TO DO - Between the lines holding "This screenshot has height=247, width=472." and "(x=26, y=31)", inclusive, scale each coordinate in the answers by 0.3, rounding to whole numbers with halves going up, and reproduce those lines alone, requests included.

* Start SUPPLIED MATERIAL *

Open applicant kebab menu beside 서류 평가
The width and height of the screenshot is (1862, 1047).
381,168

* End SUPPLIED MATERIAL *
* Start SUPPLIED MATERIAL *

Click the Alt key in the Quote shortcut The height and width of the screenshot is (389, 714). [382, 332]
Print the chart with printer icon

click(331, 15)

* End SUPPLIED MATERIAL *
* Start SUPPLIED MATERIAL *

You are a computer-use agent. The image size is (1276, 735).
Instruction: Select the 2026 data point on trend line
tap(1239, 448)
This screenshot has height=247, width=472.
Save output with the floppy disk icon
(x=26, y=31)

* End SUPPLIED MATERIAL *

RESPONSE TO THE TASK -
This screenshot has height=247, width=472.
Save output with the floppy disk icon
(x=8, y=9)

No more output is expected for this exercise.